Susan Patron’s The Higher Power of Lucky. The Newbery winner is a truly amazing book: not only exquisitely written with a very clear sense of how children, and one particular child, view the world, especially the world of grownups. It is a story about what makes a family, and how we make the choices that create our selves. Treat yourself to this one.

On my personal Newbery list for this year is Shooting the Moon by Frances O’Roark Dowell. Every single word of this 176-page Vietnam era novel for young people is spare, perfect, inevitable. It has a brilliant first sentence and a heartbreaking last —  the final scene is a jab to the heart.

The next time you need a bedtime picture book, please look at In a Blue Room, with perfect words by Jim Averbeck and perfect pictures by Tricia Tusa.

One last mention of a book for young people – teens, in this case,

Ann Bausum’s With Courage and Cloth: winning the fight for a woman’s right to vote. When I become empress of the world, I am going to require that every high school student and every teacher read this book. It is the story of the last twenty years of the woman suffrage movement, and it describes unflinchingly what it cost our foremothers to gain for us the right to vote. You will never ever not vote again.
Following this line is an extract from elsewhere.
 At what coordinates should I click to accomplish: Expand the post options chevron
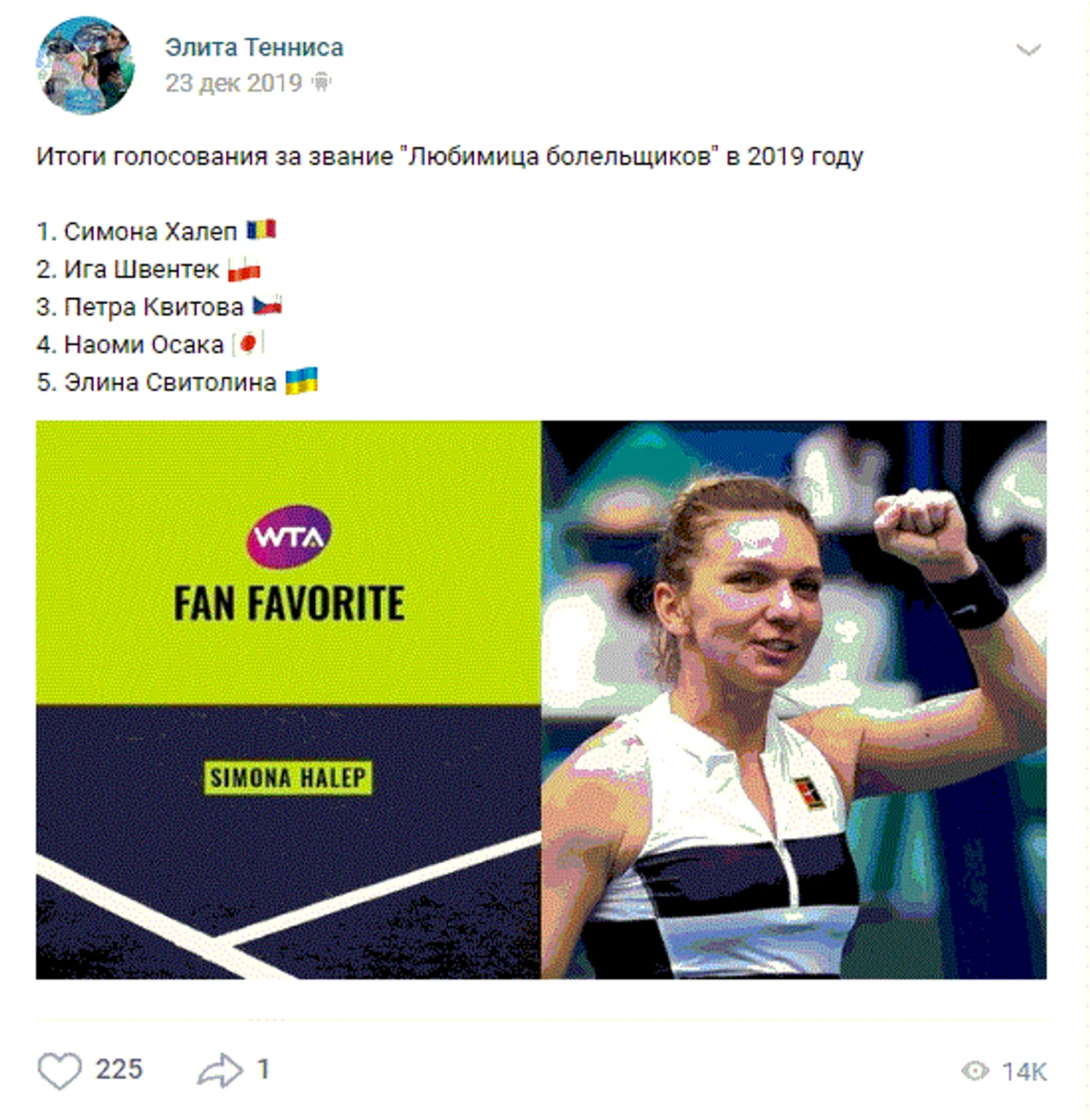click(1028, 50)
Sometimes, I read books written for adults. Sometimes, I love them. Read Deborah Grabien’s Rock and Roll Never Forgets and Jenny Uglow’s Nature’s Engraver: a life of Thomas Bewick. Of the former, wrapped inside of a tightly wound murder mystery and some kick-ass writing is all the stuff you ever wanted to know about what it is like to be on the road with a rock and roll band: how they get from here to there, what it is like backstage, who gets in, who stays out, how the music feels — oh lordy, there is a lot about how it feels. In the Bewick biography, it seems only British writers manage that combination of erudition, grace, and scholarship that Jenny Uglow does.

Possibly my favorite book this year, though, actually came out last year: Anthony Doerr’s Four Seasons in Rome: On twins, insomnia, and the biggest funeral in the history of the world. I love books that combine stories, as life always does. Here, Doerr writes in achingly beautiful prose about being the parent of fraternal twin boys; about how he and his wife raised them in their first year while he is a fellow at the American Academy in Rome. He also writes about writing, about reading Pliny (and Dante, and Keats), and about the city of Rome. It’s just luscious.

I am an information person and a story person.  I strongly suggest that you are, too, no matter which half you think dominates. Technology is our campfire. Change is what happens: it is the only thing we can be certain that tomorrow will bring. And always, I hope and expect that the horse will talk.